Sesame Rice Noodles with Chicken and Veggies

Oy, what a morning. In an attempt to increase my fruit intake, I decided to do some baking. Scones, to be exact. Raspberry scones. (For those not in the know, fruit in the form of baked goods still equals fruit. And fruit is good for you!)

Only something went terribly wrong. I understand that when baking, it is paramount to follow a recipe precisely (not so when cooking), so, um… I did. Yet somehow I was left with a round pile of mush that after adding almost an additional 1/2 cup of flour (!!) to (in an attempt to smooth things over, literally), came out tasting like… flour. With a little essence of raspberry.

I could go on about my utter scone sadness, but instead, I’ve pulled out a second stick of butter and am preparing to try again.

No, not scones. (What are you crazy?!) Muffins. We think I can conquer muffins, right? I’m going to have to, because I am seriously lacking fruit in my diet these days.

It’s failed attempts at baking like this one that make me realize how much I love cooking. Or rather, how much better I am at cooking. (Seriously a good thing I never attempted pastry school. Or maybe that’s the problem? Perhaps taking a class or two on baking would whip me into shape!)

But I digress. I came across this recipe for sesame rice noodles with chicken a few weeks ago. Looked pretty good. Noodles (my fav), Asian flavors (something I’m craving at the moment), and soy sauce. Lots and lots of soy sauce. We’re lovers of salty things in this family, so I knew this one was a must-try.

The beauty of my recipe below? It’s a loose adaptation of the original. I was able to adjust proportions and tweak ingredients wherever I wanted, and it turned out fantastic.

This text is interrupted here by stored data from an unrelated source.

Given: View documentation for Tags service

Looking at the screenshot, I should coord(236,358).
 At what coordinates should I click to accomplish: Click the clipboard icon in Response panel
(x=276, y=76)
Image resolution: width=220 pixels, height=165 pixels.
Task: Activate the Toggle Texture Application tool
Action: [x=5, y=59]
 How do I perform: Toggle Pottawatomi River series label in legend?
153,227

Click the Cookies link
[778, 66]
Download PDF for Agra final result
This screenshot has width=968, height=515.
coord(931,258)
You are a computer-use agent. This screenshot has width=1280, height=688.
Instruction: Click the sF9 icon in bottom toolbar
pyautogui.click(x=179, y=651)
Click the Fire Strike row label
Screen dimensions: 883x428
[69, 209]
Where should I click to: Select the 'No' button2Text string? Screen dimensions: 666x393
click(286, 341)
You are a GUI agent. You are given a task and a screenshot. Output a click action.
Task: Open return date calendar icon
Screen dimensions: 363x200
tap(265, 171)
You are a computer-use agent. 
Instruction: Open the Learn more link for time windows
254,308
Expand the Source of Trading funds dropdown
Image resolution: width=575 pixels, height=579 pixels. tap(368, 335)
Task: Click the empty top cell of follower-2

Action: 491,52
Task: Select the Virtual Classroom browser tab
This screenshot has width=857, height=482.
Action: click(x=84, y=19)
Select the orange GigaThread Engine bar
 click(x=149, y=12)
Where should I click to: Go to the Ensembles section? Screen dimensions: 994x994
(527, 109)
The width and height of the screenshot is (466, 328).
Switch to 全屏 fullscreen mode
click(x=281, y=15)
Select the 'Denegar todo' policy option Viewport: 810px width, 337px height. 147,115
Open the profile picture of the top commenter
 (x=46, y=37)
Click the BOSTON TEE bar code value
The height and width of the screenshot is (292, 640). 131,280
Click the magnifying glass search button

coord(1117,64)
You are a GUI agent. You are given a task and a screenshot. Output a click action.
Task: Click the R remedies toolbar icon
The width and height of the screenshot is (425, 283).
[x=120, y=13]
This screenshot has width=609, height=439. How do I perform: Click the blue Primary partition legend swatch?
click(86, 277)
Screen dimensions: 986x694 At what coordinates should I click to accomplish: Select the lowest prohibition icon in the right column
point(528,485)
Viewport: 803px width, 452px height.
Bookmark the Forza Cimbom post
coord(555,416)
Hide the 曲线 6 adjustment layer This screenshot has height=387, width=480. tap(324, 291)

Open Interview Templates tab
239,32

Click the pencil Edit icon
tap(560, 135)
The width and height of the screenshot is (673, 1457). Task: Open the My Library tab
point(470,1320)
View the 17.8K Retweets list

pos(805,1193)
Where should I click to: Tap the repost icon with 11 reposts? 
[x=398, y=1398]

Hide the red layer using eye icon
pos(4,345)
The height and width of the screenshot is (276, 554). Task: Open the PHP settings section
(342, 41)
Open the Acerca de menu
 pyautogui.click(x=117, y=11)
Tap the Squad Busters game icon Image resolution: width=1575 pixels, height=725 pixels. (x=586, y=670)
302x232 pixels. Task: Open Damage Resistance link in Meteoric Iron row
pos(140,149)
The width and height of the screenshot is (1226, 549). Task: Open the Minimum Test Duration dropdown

Take that, baking! I’ll cook a savory meal any day over measuring out flour and sugar. (Though to be clear, I will happily accept and eat baked goods any day of the week.)

Directions
In a small bowl, combine 6 tablespoons of soy sauce and 2 tablespoons of oyster sauce. Add chicken, then cover and let marinate for at least 20 minutes.

While the chicken is marinading, combine all ingredients for the sauce in a small saucepan (water, soy sauce, brown sugar, honey, and red pepper flakes). Cook over medium heat for 5-7 minutes, or until the mixture bubbles up and reduces to a thicker mixture. Set aside.

Meanwhile, pour the sesame seeds into a small pan and cook over medium-high heat until fragrant and browned, about 2-3 minutes. Set aside.

Next up? Rice noodles. I was slightly fearful about using rice noodles. I’ve heard they’re very easy to overcook. Fortunately, mine came out great.

Bring a pot of water to a rapid boil, then remove from the heat. Place noodles in the water and let sit for 8-10 minutes.

Strain the noodles and return to the pot until ready to use. (Better to strain them a little early if you’re unsure about whether they’re done. They’ll be added to a hot pan with veggies, where they’ll continue to cook slightly.)

Okay, time to bring it all together!

In a large pot or wok, heat two tablespoons of canola or vegetable oil over high heat. Add carrot sticks and a dash or two of soy sauce, then cook for a few minutes. (The carrots should still be crunchy). Add the broccoli, continue to cook over high heat for another 2-3 minutes, then add frozen edamame. Because of the soy sauce both here and in the mixture you’ll be adding later, season the veggies very carefully.

Once your veggies have reached your desired doneness, add chicken (along with any remaining marinade) and soy sauce mixture, then stir continuously until cooked through (just a few minutes, if you sliced the chicken thinly). You might have to add additional oil if the pan is dry.

Now simply toss in the rice noodles, sesame seeds, and sliced scallions, give everything a few good stirs, and serve it up!

You could certainly add other veggies (peas, baby corn, bean sprouts, etc.) or change up the protein (pork, beef, shrimp, tofu), but I thought this was perfect.

Baking, schmaking. Pfft. I’ve got me some rice noodles.